Skala nyeri 7-9 : Nyeri berat. Secara obyektif klien terkadang tidak dapat mengikuti perintah tapi masih respon terhadap tindakan, dapat menunjukkan lokasi nyeri, tidak dapat mendeskripsikannya, tidak dapat diatasi dengan alih posisi, nafas panjang, dan distraksi.

Skala nyeri 10 : Nyeri sangat berat. Pasien sudah tidak mampu lagi berkomunikasi, perubahan ADL yang sangat mencolok (ketergantungan).

Cara Mengukur Nyeri

Mengukur nyeri dapat dikaji dengan prilaku yang menarik diri dari komunikasi, postur tubuh kaku, keluhan, dan ungkapan verbal mengenai ketidaknyamanan (Muttaqin, 2008).

Mengukur nyeri dengan menggunakan pendekatan skala PQRST :

  1. Provoking incident :

    Apakah ada peristiwa yang menjadi faktor penyebab nyeri, apakah nyeri berkurang apabila beristirahat, apakah nyeri bertambah berat bila beraktifitas ( aggravation ). Faktor-faktor yang dapat meredakan nyeri (misalnya gerakan, kurang bergerak, pengarahan tenaga, istirahat, obat-obat bebas, dan sebagainya) dan apa yang dipercaya klien dapat membantu mengatasi nyerinya (Muttaqin, 2008).

  2. Quality or quantity of pain :

    Seperti apa nyeri yang dirasakan atau digambarkan klien.

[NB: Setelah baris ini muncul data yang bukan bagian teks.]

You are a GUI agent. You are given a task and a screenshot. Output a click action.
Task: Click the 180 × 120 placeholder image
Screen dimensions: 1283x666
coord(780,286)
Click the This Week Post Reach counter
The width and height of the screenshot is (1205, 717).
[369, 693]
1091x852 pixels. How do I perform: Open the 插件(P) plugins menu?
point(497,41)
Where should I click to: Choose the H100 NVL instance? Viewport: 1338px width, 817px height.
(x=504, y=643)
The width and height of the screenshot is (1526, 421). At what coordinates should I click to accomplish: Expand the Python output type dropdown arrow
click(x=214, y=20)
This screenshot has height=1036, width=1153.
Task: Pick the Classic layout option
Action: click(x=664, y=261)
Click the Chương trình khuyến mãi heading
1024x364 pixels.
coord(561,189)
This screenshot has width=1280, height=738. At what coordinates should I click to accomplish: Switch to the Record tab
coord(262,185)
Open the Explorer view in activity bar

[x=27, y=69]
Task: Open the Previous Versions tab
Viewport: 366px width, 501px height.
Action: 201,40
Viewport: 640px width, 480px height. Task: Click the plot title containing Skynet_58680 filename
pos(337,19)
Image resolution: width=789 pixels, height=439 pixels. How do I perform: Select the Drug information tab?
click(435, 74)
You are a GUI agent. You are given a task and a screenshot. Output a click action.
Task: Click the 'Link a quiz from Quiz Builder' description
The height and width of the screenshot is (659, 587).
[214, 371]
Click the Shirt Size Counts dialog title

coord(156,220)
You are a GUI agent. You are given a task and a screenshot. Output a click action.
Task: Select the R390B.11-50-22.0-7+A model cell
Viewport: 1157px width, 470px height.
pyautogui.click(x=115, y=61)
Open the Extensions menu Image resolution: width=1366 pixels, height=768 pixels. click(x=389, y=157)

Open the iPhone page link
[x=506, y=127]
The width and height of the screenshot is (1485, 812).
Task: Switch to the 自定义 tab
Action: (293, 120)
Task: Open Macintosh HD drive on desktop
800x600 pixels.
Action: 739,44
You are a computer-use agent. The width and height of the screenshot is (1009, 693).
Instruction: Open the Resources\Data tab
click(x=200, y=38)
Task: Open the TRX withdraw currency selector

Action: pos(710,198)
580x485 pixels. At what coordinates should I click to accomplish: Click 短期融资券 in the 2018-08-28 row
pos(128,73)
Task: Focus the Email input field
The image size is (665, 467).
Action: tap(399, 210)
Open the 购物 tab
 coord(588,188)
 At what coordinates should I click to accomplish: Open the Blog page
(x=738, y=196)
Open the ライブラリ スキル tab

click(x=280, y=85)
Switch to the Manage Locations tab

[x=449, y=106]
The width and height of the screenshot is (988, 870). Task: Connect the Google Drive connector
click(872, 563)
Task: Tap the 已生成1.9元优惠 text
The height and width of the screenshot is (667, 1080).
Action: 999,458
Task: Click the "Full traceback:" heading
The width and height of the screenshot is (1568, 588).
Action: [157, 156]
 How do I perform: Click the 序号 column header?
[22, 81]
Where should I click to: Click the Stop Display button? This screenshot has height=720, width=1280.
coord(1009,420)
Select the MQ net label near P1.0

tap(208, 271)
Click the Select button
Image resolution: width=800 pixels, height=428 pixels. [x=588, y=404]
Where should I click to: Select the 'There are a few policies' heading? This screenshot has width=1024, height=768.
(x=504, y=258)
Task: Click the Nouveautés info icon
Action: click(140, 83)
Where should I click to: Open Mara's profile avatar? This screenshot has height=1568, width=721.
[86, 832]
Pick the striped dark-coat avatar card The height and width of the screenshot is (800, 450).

Apakah seperti terbakar, berdenyut, tajam, atau menusuk (Muttaqin, 2008).

  3. Region radiation relief :

    Lokosi nyeri harus ditunjukkan dengan tepat oleh klien, apakah rasa sakit bisa reda, apakah rasa sakit menjalar atau menyebar, dan dimana rasa sakit terjadi. Tekanan pada saraf atau akan memberikan gejala nyeri yang disebut radiotion pain misalnya pada seketika dimana rasa nyeri menjalar mulai dari bokong sampai anggota gerak bawah sesuai dengan distribusi saraf. Nyeri lain yang disebut nyeri kiriman atau referred pain adalah nyeri pada suatu tempat yang sebenarnya akibat kelainan dari tempat lain misalnya nyeri lutut akibat kelainan pada sendi panggul (Muttaqin, 2008).

  4. Severity (scale) of pain :

    Seberapa jauh rasa nyeri yang dirasakan klien, bisa berdasarkan skala nyeri deskriptif (tidak ada nyeri, nyeri ringan, nyeri sedang, nyeri berat, nyeri tak tertahankan) dan klien menerangkan seberapa jauh rasa sakit memengaruhi kemampuan fungsi terhadap aktifitas kehidupan sehari-hari (misalnya tidur, nafsu makan, konsentrasi, interaksi dengan orang lain, gerakan fisik, bekerja, dan aktivitas0-aktivitas santai). Nyeri akut sering berkaitan dengan cemas dan nyeri kronis dengan depresi (Muttaqin, 2008).

  5. Time :

    Berapa nyeri berlangsung (bersifat akut atau kronis), kapan, apakah ada waktu-waktu tertentu yang menambah rasa nyeri (Muttaqin, 2008).